2.7 千针万线草根中黄酮类物质生物合成相关基因挖掘

基于KEGG信号通路富集分析结果如表3所示，在千针万线草根的转录组数据中共筛选获得80条与黄酮类生物代谢相关的基因。其中 18条unigene 映射到了苯丙烷代谢通路（ko00940），45条unigene映射到类黄酮生物合成代谢通路上（ko00941），10条unigene映射到黄酮醇生物合成代谢通路（ko00944），7条unigene映射到异黄酮生物合成代谢通路上（ko00943）。
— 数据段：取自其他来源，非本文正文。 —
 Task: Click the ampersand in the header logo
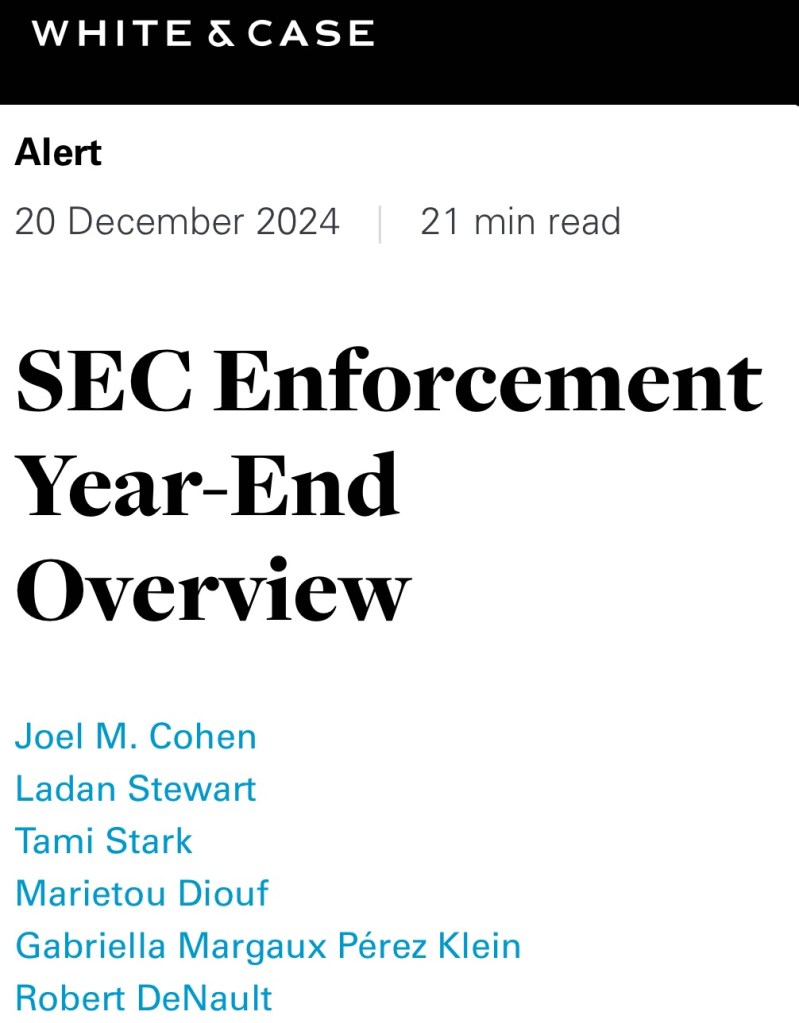223,34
表3 千针万线草根转录组中黄酮类化合物合成相关基因Table 3 Flavonoid biosynthesis-related gene in transcriptome of S.yunnanensis roots

在苯丙烷代谢通路中，18条unigene分别编码苯丙烷途径中的3个关键酶：PAL、C4H、4CL。其中5条unigene编码该途径中第1个催化酶PAL，5条unigene编码第2个催化反应酶C4H，该酶属于细胞色素P450（CY450）家族。8条unigene编码该途径的第3个酶4CL，其控制苯丙烷类代谢走向不同的代谢途径，是一个重要分支点。在类黄酮生物合成代谢通路中，45条unigene共编码10种该通路下的关键酶，包括查尔酮合成酶（CHS）、查耳酮异构酶（CHI）、黄烷酮-3-羟化酶（F3H）、肉桂酸-4-单加氧酶（CYP73A）、类黄酮-3′单加氧酶（CYP75B1）、根皮苷合酶（PGT1）、花青素还原酶（ANR）、莽草酸羟基肉桂转移酶（HCT）、香豆酰脂3′羟化酶（C3′H）、咖啡酰辅酶A-O甲基转移酶（CCOAOMT）。其中，CHS是催化黄酮类生物合成的第一个限速步骤，是植物聚酮合成酶超家族的成员之一，是植物类黄酮合成途径中的第一个关键结构。CHI制约合成黄酮醇的含量。F3H是黄烷酮分支点的一个核心酶。在黄酮醇生物合成代谢通路中，分别编码该通路下的2种关键酶：类黄酮-3′单加氧酶（CYP75B1）和黄酮醇-3-0-葡萄糖苷葡萄糖基转移酶（FG3）。在异黄酮生物合成代谢通路中，7 条 unigene均编码异黄酮2′-羟化酶（CYP81E）。

2.8 转录组Unigene的转录因子预测

千针万线草转录组共预测到724个转录因子，可分为33个转录因子大家族。其中，MYB_superfamily（116个，16.02%）属于最大家族，其次是ERF（59个，8.15%），接着为bHLH（57个，7.87%）、C2C2（53个，7.32%）、WRKY（52个，7.18%）、bZIP（47个，6.49%）、NAC（39个，5.39%）、C2H2（35个，4.83%）、B3-superfamily（31个，4.28%）、GRAS（31个，4.28%）、LBD（30个，4.14%）、C3H（29个，4.01%），其他21个家族共有基因145个，占20.03%（图6）。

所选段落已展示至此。